Task prompt >> As you look over the data below, please find each line where the word "computer" appears, then copy it.

[Stored data]
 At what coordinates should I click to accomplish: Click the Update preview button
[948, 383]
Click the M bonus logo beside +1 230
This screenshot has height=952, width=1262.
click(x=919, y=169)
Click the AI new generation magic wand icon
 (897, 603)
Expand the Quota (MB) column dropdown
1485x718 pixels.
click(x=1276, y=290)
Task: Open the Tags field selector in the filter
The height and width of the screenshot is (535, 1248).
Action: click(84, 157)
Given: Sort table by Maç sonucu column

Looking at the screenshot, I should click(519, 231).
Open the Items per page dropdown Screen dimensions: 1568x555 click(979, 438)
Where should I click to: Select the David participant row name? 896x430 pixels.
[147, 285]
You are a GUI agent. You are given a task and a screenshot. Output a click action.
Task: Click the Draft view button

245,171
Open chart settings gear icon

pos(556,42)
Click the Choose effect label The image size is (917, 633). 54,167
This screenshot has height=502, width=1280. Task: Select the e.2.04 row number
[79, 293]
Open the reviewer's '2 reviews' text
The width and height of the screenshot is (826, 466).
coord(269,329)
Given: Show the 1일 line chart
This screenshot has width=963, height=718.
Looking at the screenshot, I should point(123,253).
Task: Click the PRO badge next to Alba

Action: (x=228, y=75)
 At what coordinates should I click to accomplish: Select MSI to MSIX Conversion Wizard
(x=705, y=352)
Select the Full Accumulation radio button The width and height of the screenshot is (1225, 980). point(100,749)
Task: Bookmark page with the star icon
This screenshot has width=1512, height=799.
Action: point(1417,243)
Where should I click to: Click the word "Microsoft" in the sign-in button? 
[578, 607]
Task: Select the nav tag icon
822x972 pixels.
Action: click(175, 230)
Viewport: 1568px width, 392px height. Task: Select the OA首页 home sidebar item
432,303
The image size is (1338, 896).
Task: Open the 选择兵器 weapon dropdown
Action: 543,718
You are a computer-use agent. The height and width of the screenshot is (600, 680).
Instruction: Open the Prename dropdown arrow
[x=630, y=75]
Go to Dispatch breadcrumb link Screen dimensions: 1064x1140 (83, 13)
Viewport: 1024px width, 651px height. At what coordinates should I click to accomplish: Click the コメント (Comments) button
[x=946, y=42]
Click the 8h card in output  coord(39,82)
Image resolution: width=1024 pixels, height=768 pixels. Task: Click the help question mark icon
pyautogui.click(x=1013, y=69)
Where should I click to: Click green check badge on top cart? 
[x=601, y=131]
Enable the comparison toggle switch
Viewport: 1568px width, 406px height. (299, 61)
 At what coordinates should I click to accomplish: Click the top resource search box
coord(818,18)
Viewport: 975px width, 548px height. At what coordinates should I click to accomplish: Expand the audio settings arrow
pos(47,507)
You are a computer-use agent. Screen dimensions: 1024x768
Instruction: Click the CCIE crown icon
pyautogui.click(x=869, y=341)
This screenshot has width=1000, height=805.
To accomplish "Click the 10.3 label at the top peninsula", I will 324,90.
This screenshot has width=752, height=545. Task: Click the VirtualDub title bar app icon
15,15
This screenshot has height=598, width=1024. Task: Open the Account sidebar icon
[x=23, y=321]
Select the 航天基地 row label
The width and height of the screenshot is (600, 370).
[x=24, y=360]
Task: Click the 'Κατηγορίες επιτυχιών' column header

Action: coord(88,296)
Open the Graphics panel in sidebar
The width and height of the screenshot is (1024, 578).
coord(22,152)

Written solution >>
You are a computer-use agent. The height and width of the screenshot is (600, 680).
You are a computer-use agent. Screen dimensions: 1024x768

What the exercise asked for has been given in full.